国防総省の長年にわたる姿勢を無視するヘグセス
アメリカはもともとキリスト教の国だと、ヘグセスは何度も言っている。だが建国の父たちの多くは、教会のドグマよりも理性を重んじる「理神論」に傾斜していたし、そもそも合衆国憲法修正第1条には「信仰の自由」が掲げられ、政教分離が明文化されている。
だからこそ国防総省は長年にわたり、特定の教義を軍隊に持ち込まないよう努めてきた。それを無視するヘグセスの姿勢は憲法に反しているとの批判もある。
だが、今やヘグセスは国防総省の演壇に立ち、全ての国民に「ひざまずき、家族と共に、学校で、教会で、イエス・キリストの名において」、イスラム教徒の支配するイランとの戦争における勝利を祈るよう命じている。こんなキリスト教国家主義の言説がまかり通るようなら、いずれアメリカの安全保障や国内政治にも深刻な影響が出る。
国防長官に登用されるずっと前から、ヘグセスはキリスト教の中でも極右に属する見解を口にしてきた。しばしば十字軍に言及し、DeusVult(神がそれを望まれる)のタトゥーも入れている。2020年の著書では「われらキリスト教徒は、ユダヤの友人たちと共に剣を取り……イスラム主義を文化的にも政治的にも地理的にも押し返さなければならない」と記し、「教育や宗教、文化を支配する左派分子を追い払うべき」だとも述べている。

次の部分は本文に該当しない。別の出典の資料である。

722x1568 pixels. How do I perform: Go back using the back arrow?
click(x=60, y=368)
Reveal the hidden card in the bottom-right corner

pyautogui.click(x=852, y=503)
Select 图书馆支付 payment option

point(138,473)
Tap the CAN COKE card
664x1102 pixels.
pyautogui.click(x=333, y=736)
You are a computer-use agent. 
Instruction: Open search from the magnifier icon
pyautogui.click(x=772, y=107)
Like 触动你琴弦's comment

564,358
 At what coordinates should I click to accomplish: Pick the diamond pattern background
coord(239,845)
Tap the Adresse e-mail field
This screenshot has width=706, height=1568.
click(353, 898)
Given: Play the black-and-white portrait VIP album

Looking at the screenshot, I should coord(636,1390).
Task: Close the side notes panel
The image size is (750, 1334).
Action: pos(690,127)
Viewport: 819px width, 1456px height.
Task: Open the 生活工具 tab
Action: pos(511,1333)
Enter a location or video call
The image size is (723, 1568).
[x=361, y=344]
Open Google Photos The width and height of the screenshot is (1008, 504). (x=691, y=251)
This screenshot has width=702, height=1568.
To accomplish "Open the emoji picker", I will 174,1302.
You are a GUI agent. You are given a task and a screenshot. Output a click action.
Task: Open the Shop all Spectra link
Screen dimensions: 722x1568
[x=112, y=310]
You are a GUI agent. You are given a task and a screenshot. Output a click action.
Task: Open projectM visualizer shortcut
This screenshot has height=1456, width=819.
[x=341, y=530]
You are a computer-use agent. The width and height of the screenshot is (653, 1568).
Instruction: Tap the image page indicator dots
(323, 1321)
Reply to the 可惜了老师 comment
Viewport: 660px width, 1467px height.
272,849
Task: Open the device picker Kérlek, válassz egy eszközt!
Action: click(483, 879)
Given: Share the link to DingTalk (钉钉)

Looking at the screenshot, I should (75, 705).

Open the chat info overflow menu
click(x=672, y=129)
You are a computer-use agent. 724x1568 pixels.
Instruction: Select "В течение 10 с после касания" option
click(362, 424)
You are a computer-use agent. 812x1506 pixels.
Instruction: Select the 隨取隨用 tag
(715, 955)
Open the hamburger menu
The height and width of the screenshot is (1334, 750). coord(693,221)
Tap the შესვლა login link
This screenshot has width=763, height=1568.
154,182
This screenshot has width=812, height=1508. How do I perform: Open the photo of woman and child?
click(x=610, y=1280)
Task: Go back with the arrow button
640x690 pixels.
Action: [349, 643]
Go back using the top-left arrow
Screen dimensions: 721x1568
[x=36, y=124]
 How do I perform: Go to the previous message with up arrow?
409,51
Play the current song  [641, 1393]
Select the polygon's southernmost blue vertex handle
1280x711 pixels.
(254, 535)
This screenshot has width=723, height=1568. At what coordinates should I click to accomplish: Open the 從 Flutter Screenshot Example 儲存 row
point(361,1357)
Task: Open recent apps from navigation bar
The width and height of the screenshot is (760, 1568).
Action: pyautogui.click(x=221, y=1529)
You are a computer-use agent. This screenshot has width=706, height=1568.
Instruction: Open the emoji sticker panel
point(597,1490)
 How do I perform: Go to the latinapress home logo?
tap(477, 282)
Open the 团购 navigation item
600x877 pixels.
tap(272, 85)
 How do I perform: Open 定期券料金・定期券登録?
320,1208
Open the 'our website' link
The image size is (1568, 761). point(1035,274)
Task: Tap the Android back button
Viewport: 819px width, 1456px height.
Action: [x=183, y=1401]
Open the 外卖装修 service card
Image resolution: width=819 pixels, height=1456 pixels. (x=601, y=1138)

ヘグセスはイスラム嫌いを隠そうともしない。著書の中でイスラムは「平和の宗教ではない」と断じているし、15年にはオハイオ州のバーで泥酔し、「イスラム教徒は皆殺しだ!」と叫んだとされる。
こうした過去のある人物が、今はイランとの戦争に関してやたら宗教的な物言いをし、西洋文明をイスラムから守れという年来の主張を広めようとしている。